■ **What the task requires**
Output only an exact transcription of the line containing "Find Out More (76, 2077)" and all lines that follow it in the data below.
─── Dataset content ───
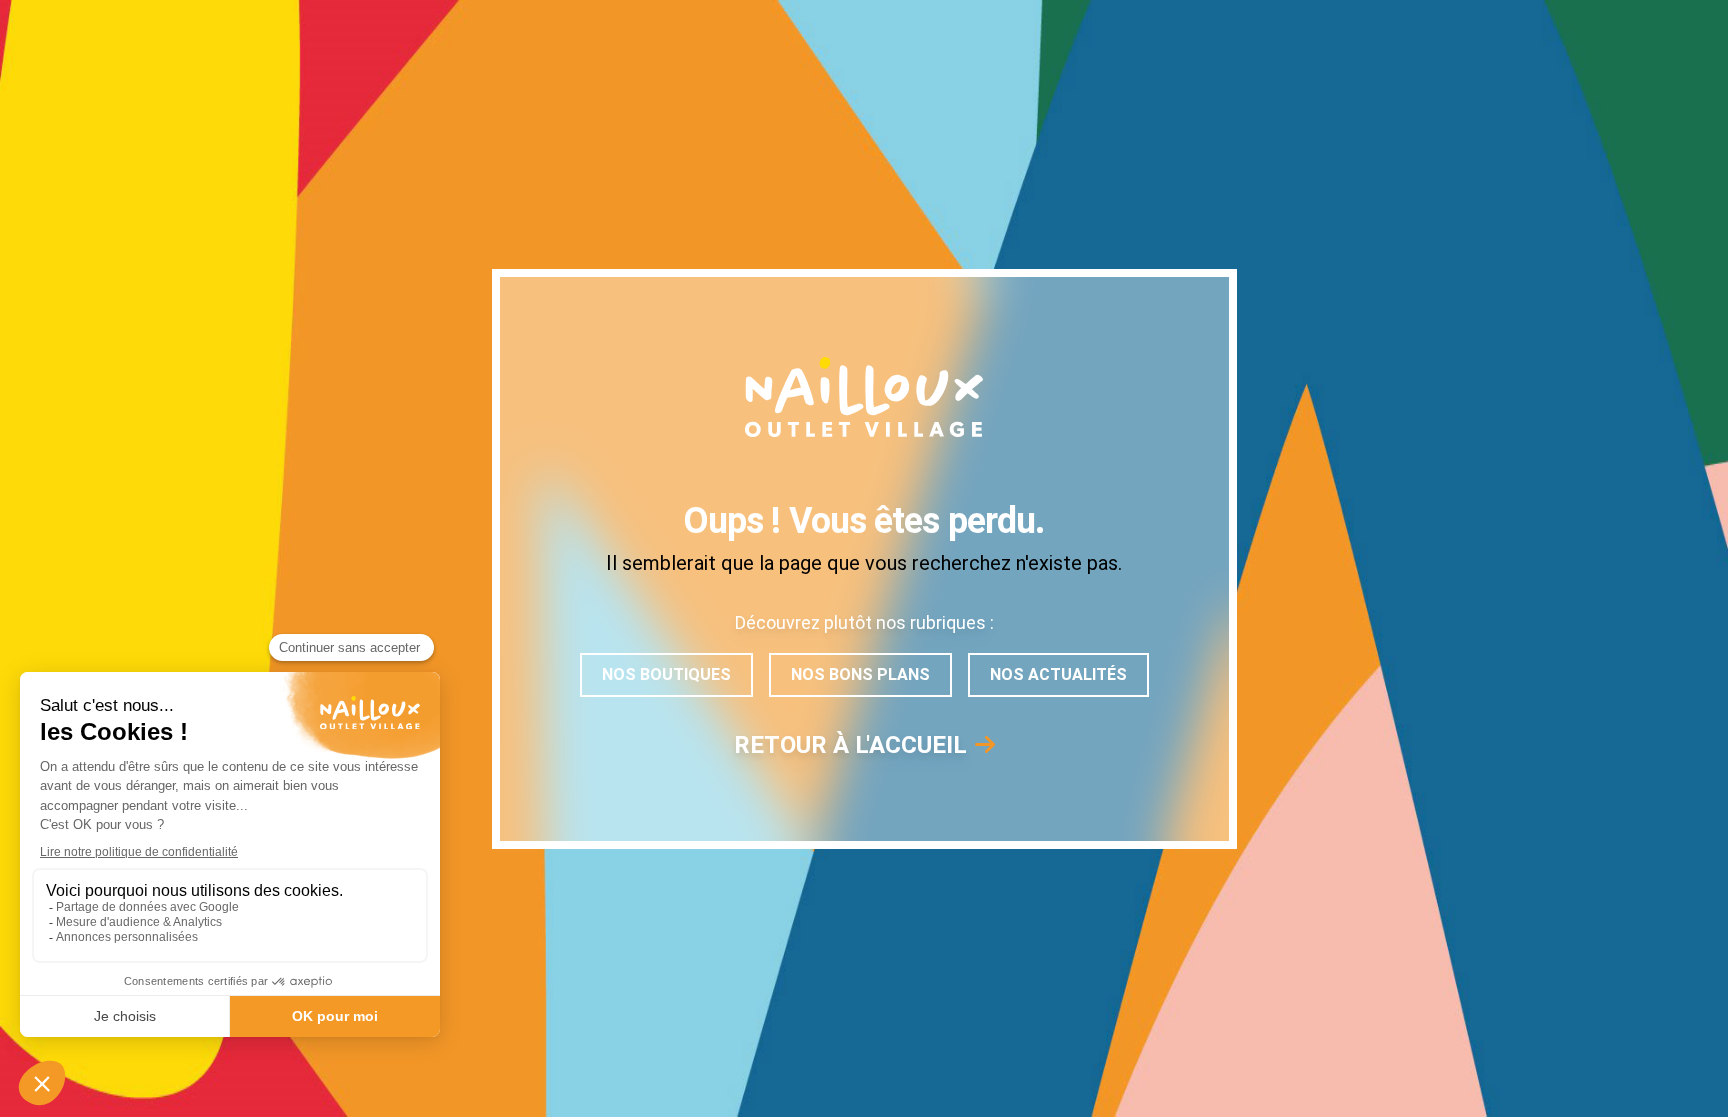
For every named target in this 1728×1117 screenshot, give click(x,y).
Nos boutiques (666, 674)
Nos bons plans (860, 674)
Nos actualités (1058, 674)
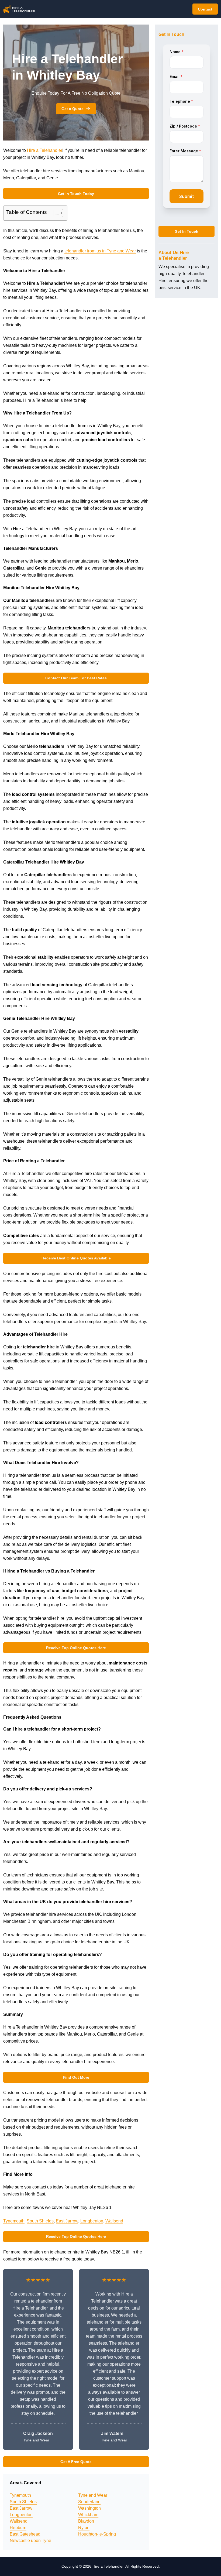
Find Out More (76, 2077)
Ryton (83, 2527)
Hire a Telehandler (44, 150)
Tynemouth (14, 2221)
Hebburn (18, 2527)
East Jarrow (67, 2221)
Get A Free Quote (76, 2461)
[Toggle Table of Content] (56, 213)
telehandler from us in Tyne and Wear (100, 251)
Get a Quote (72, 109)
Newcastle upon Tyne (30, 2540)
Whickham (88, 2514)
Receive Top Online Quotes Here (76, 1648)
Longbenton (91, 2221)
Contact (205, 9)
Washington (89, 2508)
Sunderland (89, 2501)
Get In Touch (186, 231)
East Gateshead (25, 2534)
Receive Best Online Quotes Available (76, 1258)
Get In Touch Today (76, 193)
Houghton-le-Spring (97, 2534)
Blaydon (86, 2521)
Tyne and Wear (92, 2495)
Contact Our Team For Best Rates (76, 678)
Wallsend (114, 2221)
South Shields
───
■ **Answer for the task**
Find Out More (76, 2077)
Ryton (83, 2527)
Hire a Telehandler (44, 150)
Tynemouth (14, 2221)
Hebburn (18, 2527)
East Jarrow (67, 2221)
Get A Free Quote (76, 2461)
[Toggle Table of Content] (56, 213)
telehandler from us in Tyne and Wear (100, 251)
Get a Quote (72, 109)
Newcastle upon Tyne (30, 2540)
Whickham (88, 2514)
Receive Top Online Quotes Here (76, 1648)
Longbenton (91, 2221)
Contact (205, 9)
Washington (89, 2508)
Sunderland (89, 2501)
Get In Touch (186, 231)
East Gateshead (25, 2534)
Receive Best Online Quotes Available (76, 1258)
Get In Touch Today (76, 193)
Houghton-le-Spring (97, 2534)
Blaydon (86, 2521)
Tyne and Wear (92, 2495)
Contact Our Team For Best Rates (76, 678)
Wallsend (114, 2221)
South Shields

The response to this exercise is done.